Information supplied: Begin
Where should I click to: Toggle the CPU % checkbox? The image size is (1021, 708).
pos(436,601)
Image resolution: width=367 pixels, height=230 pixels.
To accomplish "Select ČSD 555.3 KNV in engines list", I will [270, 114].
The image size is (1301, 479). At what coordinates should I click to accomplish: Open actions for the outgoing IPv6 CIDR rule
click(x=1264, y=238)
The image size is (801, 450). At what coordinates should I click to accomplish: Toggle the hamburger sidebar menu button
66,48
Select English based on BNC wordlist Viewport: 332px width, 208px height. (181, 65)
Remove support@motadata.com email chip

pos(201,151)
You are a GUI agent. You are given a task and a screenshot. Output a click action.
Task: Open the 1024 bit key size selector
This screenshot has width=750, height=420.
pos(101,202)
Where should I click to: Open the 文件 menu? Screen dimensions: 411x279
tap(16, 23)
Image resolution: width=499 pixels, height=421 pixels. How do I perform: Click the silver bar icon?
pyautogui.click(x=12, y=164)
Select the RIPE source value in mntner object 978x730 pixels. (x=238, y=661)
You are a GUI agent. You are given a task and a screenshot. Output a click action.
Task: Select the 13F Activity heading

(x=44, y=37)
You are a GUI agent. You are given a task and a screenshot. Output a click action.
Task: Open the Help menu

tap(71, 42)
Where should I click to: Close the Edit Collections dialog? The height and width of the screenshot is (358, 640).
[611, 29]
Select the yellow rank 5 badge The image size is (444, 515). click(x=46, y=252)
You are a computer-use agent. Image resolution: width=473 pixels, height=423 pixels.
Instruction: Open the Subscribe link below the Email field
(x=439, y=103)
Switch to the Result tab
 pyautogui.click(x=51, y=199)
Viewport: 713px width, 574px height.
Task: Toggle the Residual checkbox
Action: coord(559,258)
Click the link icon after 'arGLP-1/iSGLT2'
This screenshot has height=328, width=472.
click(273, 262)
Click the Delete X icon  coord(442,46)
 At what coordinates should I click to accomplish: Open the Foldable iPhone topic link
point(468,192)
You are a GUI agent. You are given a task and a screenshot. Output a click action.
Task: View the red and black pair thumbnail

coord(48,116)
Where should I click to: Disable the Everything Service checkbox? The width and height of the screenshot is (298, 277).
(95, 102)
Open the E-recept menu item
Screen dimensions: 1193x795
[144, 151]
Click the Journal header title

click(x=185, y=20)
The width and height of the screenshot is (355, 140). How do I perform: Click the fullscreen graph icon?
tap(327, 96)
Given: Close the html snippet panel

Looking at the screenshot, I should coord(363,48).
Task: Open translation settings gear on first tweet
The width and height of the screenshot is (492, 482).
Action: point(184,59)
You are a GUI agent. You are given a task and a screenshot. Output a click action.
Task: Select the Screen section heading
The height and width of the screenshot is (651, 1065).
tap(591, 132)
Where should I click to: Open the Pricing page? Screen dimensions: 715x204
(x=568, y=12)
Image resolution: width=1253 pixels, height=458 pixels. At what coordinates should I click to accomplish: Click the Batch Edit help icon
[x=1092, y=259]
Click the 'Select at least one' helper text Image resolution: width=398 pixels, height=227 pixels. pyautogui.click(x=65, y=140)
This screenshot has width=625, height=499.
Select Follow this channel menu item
Information supplied: End
What is required: Take the records above and write each one out again exactly.

Result below:
Where should I click to: Toggle the CPU % checkbox? The image size is (1021, 708).
pos(436,601)
Image resolution: width=367 pixels, height=230 pixels.
To accomplish "Select ČSD 555.3 KNV in engines list", I will [270, 114].
The image size is (1301, 479). At what coordinates should I click to accomplish: Open actions for the outgoing IPv6 CIDR rule
click(x=1264, y=238)
The image size is (801, 450). At what coordinates should I click to accomplish: Toggle the hamburger sidebar menu button
66,48
Select English based on BNC wordlist Viewport: 332px width, 208px height. (181, 65)
Remove support@motadata.com email chip

pos(201,151)
You are a GUI agent. You are given a task and a screenshot. Output a click action.
Task: Open the 1024 bit key size selector
This screenshot has width=750, height=420.
pos(101,202)
Where should I click to: Open the 文件 menu? Screen dimensions: 411x279
tap(16, 23)
Image resolution: width=499 pixels, height=421 pixels. How do I perform: Click the silver bar icon?
pyautogui.click(x=12, y=164)
Select the RIPE source value in mntner object 978x730 pixels. (x=238, y=661)
You are a GUI agent. You are given a task and a screenshot. Output a click action.
Task: Select the 13F Activity heading

(x=44, y=37)
You are a GUI agent. You are given a task and a screenshot. Output a click action.
Task: Open the Help menu

tap(71, 42)
Where should I click to: Close the Edit Collections dialog? The height and width of the screenshot is (358, 640).
[611, 29]
Select the yellow rank 5 badge The image size is (444, 515). click(x=46, y=252)
You are a computer-use agent. Image resolution: width=473 pixels, height=423 pixels.
Instruction: Open the Subscribe link below the Email field
(x=439, y=103)
Switch to the Result tab
 pyautogui.click(x=51, y=199)
Viewport: 713px width, 574px height.
Task: Toggle the Residual checkbox
Action: coord(559,258)
Click the link icon after 'arGLP-1/iSGLT2'
This screenshot has height=328, width=472.
click(273, 262)
Click the Delete X icon  coord(442,46)
 At what coordinates should I click to accomplish: Open the Foldable iPhone topic link
point(468,192)
You are a GUI agent. You are given a task and a screenshot. Output a click action.
Task: View the red and black pair thumbnail

coord(48,116)
Where should I click to: Disable the Everything Service checkbox? The width and height of the screenshot is (298, 277).
(95, 102)
Open the E-recept menu item
Screen dimensions: 1193x795
[144, 151]
Click the Journal header title

click(x=185, y=20)
The width and height of the screenshot is (355, 140). How do I perform: Click the fullscreen graph icon?
tap(327, 96)
Given: Close the html snippet panel

Looking at the screenshot, I should coord(363,48).
Task: Open translation settings gear on first tweet
The width and height of the screenshot is (492, 482).
Action: point(184,59)
You are a GUI agent. You are given a task and a screenshot. Output a click action.
Task: Select the Screen section heading
The height and width of the screenshot is (651, 1065).
tap(591, 132)
Where should I click to: Open the Pricing page? Screen dimensions: 715x204
(x=568, y=12)
Image resolution: width=1253 pixels, height=458 pixels. At what coordinates should I click to accomplish: Click the Batch Edit help icon
[x=1092, y=259]
Click the 'Select at least one' helper text Image resolution: width=398 pixels, height=227 pixels. pyautogui.click(x=65, y=140)
This screenshot has width=625, height=499.
Select Follow this channel menu item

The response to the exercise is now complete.